旅を終えた子供たちは、最終幕でようやく両親や近所のおばさんと言葉を交わす。最後に初めて現実の人間との会話がおこなわれるのである。つまり、それまでの対話はすべて現実社会ではおこりえないものばかりだったのだと気がつかせる構造をこの戯曲は持っている。

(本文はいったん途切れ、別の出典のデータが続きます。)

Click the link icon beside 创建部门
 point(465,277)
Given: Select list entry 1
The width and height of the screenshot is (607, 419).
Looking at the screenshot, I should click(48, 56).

チルチルとミチルが旅の先々でおこなった対話とは、同時に私たちが日常生活を送りながら忘れてしまったか、忘れようとしているものたちとの交信ではないのだろうか。そしてそれらとの対話は、私たちの社会が抱える多くの深刻な問題を考えたり解決したりする際、もっとも切実に迫ってくるものたちばかりなのではないか。私は以前この公演のチラシに「メーテルリンクを借りて現代の日本が描きたい」と書いた。言葉にすれば以上のようなことを予感として、私はこの作品に取り組むことにしたのだと思う。舞台上のチルチル、ミチルは現代日本の「ウサギ小屋」と称される空間で、家の外に出ることなく各部屋を右往左往しながら、現実には起こり得ない対話を進めて行く。その行為がどのような切実さを持ちうるのかは、客席の皆様の想像力にすがるよりないだろう。